Below are some improbable facts about me. Keep scrolling if curious!

I study bureaucratic and legislative politics, elite structure, and political institutions in contemporary and imperial China. I use Social Network Analysis, Text Analysis, and statistical methods to study large-scale datasets and find long-term patterns that shape our present.

My first field work was a near-death experience.

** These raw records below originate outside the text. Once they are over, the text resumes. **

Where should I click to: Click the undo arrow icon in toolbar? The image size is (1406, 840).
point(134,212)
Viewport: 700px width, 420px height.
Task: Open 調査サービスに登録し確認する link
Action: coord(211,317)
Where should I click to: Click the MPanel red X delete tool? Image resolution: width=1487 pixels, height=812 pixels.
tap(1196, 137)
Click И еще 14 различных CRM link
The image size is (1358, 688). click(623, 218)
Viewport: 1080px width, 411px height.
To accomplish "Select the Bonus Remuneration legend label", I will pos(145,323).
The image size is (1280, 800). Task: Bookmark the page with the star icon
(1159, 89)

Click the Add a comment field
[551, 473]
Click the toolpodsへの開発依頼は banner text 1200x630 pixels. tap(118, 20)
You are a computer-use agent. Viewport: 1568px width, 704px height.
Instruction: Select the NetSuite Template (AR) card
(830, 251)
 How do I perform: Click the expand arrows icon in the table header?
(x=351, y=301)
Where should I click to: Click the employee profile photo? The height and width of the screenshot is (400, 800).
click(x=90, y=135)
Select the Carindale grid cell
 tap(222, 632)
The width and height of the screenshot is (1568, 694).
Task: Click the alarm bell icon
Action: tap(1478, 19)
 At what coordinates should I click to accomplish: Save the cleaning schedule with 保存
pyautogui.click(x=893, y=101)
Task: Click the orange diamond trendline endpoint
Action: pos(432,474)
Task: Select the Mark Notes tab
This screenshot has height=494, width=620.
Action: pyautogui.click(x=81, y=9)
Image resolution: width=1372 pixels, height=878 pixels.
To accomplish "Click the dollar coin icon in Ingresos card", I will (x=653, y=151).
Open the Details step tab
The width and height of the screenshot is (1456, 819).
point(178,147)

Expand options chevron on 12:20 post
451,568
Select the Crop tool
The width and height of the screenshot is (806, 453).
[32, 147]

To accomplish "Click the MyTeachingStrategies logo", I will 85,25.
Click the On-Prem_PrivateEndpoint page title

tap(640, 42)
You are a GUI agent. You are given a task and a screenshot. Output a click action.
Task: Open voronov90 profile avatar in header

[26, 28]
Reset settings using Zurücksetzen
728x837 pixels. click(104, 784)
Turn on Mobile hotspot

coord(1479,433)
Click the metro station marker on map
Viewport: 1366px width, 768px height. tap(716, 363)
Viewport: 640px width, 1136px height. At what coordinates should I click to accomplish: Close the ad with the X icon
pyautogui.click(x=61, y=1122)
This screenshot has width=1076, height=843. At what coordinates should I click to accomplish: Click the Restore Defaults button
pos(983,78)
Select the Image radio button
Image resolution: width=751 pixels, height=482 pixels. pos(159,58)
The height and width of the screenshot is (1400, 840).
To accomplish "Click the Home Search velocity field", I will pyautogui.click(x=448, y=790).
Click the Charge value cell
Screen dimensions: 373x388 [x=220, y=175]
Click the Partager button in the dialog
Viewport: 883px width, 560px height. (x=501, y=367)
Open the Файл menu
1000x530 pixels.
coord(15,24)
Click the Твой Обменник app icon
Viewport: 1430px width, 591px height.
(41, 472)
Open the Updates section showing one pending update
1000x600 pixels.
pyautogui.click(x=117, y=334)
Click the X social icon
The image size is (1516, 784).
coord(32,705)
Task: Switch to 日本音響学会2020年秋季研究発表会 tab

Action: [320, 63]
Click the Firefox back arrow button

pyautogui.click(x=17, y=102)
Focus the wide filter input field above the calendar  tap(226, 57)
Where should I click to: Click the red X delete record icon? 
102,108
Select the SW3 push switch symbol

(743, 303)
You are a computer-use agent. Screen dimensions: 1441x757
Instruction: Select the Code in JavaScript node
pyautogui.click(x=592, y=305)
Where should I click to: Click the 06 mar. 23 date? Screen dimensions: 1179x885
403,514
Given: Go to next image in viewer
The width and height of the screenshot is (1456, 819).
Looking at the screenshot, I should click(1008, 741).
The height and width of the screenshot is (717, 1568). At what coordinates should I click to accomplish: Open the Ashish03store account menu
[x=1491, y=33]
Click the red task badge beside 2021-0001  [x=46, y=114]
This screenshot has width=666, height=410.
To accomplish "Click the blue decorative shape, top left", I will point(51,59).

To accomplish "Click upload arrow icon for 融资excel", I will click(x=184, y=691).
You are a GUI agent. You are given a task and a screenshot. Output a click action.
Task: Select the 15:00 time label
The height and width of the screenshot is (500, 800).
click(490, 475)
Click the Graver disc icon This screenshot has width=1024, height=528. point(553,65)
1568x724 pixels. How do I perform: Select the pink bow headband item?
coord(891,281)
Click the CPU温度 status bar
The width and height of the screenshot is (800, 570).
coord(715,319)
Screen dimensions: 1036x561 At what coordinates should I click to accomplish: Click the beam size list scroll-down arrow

Summer of 2022, I began my first fieldwork in Fu’an Village, Yunnan Province of China. Unknowingly, my teammates and I waltzed into a village fraught with corruption, violent crimes, and dominated by a local gang. Upon gaining local residents’ trust, we were let in on the village’s dark secrets. For example, just two months ago, a targeted murder-by-arson took place right in the square where we had breakfast every day (which never made the news!). Another intense story is one told by a male villager, who heroically organized a group of villagers to blockade local officials’ illegal mining in the back mountains, using only their farm tools and tractors. Fearing for our lives, we cowardly cut the fieldwork short and got out unscathed.

I had minority ethnic costumes as school uniform.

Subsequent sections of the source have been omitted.